Enviada em 16/06/2021
Durante a Idade Média, o renascimento urbano foi marcado por ruas estreitas que eram tomadas por lixo. Nesse contexto, percebe-se a ausência de saneamento básico que corroborou para o surgimento de epidemias. Assim, o acontecimento histórico se alinha ao Brasil atual, uma vez que esgotos entupidos e poluição dos oceanos são recorrente pelo excesso de lixo. Nesse sentido, nota-se uma imagem de omissão e de desleixo que apadrinha o planeta.
Essa assertiva deriva, em especial, da pífia ação do Poder Público nessa área. De acordo com o IBGE, 37 em 100 brasileiros vivem em regiões onde inexiste abastecimento de água potável, coleta de lixo ou rede de esgoto, não têm acesso aos serviços básicos. Nessa perspectiva, é substancial exigir uma atuação mais urgente das autoridades, visto que tal mazela compromete a saúde dos indivíduos que moram nessas plagas e, sobretudo, é negligenciada. Com isso, a sociedade mais abastada colhe todo o azedume dessa questão do lixo. Logo, mostra-se um Governo ineficiente nessas conjunturas.

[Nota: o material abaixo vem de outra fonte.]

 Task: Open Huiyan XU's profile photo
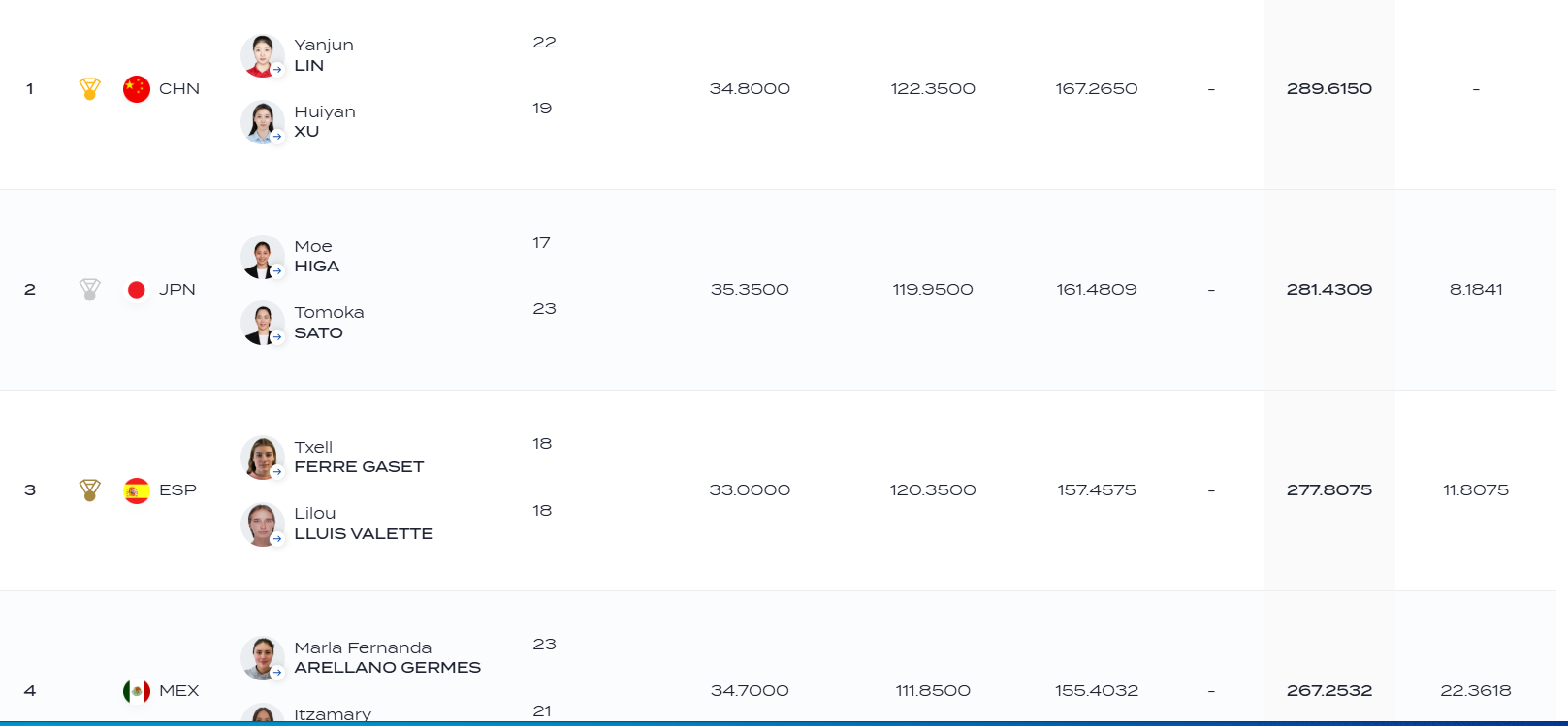click(262, 122)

Por sua vez, outro vetor é o papel apático do olhar coletivo nessa temática. Na ótica do documentário “A Era da Estupidez”, de Franny Armstrong, “Por que não salvamos o planeta enquanto tínhamos tempo?”. Sob esse viés, a frase do documentário reflete o ano hipotético de 2055, quando a Terra está assolada de catástrofes naturais. Dessa maneira, o alerta da ficção se alinha ao Brasil, pois o comprometimento do desenvolvimento sustentável caminha ao lado do descarte inadequado do lixo, haja vista que, o carnaval de 2020 deixou um saldo de 300 toneladas de lixo recolhidos pela vias públicas do Rio, de acordo com o G1. Dessa forma, é fulcral que a coletividade reformule sua ação, com o fito de haver melhorias.

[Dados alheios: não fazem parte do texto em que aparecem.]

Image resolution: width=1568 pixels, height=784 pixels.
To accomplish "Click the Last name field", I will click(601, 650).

Infere-se, portanto, que, nessa problemática, o Estado deve intensificar ação de ONGs de enfretamento, por meio de verbas destinadas para essa esfera, ampliando as estruturas dos aterros sanitários e promovendo uma melhor gestão desse setor, a fim de barrar o percurso de todo o caos. Ademais, o olhar coletivo precisa tonificar a tarefa de discussão acerca dessa área, por intermédio de palestras educativas e, por tabela, documentários inseridos nessa causa, com o intuito de fomentar a consciência coletiva. Desse modo, para que ocorridos como o da Idade Média sejam apenas fatos históricos e não ocorram novamente.